Marshall Eubanks tme at multicasttech.com
Tue May 16 18:22:59 UTC 2006




On May 16, 2006, at 2:00 PM, Charles Cala wrote:

>
>
> --- Marshall Eubanks <tme at multicasttech.com> wrote:
>
>>
>> I seriously doubt this would work to better than the regional area.
>>
>> My zip code (20124) region is about 5 km across, which would be 15
>> microseconds in vacuum, and
>> maybe at most 50 micro seconds in glass.
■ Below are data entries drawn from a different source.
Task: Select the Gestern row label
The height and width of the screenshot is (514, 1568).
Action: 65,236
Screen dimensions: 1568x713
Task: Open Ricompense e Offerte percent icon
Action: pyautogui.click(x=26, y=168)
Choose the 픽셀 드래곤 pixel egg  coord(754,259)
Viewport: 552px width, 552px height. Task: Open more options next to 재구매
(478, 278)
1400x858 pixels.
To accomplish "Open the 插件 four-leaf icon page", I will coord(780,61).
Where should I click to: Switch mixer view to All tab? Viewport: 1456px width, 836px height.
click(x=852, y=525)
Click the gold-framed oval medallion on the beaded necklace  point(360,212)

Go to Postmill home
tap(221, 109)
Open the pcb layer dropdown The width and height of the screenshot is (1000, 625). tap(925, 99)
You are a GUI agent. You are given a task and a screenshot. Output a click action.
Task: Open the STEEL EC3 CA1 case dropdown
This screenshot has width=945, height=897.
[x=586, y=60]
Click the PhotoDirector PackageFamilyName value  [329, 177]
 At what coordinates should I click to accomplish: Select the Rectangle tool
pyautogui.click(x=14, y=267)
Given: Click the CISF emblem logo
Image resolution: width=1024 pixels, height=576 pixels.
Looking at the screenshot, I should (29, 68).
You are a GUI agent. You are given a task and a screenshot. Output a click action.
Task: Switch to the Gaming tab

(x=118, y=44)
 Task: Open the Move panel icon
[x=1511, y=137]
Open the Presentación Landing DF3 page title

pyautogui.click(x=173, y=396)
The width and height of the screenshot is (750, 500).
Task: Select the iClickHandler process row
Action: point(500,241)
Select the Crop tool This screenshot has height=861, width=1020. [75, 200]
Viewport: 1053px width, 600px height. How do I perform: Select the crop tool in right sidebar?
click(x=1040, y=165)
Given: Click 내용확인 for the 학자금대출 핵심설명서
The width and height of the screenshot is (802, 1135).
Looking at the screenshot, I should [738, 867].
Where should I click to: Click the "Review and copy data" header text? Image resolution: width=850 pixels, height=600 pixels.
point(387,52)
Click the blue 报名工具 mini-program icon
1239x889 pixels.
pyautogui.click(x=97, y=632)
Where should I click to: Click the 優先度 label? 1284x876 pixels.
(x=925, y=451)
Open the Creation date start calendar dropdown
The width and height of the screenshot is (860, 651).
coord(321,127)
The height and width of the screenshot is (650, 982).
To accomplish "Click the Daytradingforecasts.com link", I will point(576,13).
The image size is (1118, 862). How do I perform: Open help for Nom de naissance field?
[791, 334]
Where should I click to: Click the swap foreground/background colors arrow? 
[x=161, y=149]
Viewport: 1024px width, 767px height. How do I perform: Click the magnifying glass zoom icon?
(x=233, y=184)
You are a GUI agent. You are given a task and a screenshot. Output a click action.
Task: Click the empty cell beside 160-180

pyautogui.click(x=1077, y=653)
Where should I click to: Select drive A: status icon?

So, you would need
>> accuracies at the 10's of microsecond level to specify zip codes.
>
> don't forget, cable paths are not direct, and each bend in
> the cable increases the distance that the light must
> travel within the fiber. optical repeaters, optical
> switches and other equipment can add distance,
> (thus time) to the signal.
>
> Please see
> http://www.fiber-optics.info/fiber-history.htm
>

Oh, I am well aware of that, but you are making my point for me.

I have seen nothing to make me change my conclusion -

You can't do geolocation using network timing to much better than  
about 10 milliseconds because
you don't control either paths or the routers etc. in those paths.  
(This requires absolute timing;
differential measurements can be better and useful for some things,  
but they won't give you location.)

In glass, at 1/2 c, 10 msec is ~ 1500 km.

If you had an unlimited budget, lots and lots of measurement points  
with known locations, etc., and used other info (such as traceroutes)  
you might do a little better, but even a factor of ten better means  
100 km error.

I am not saying you can't do geolocation, at least in some cases, but  
just that network timing won't get you anything very precise.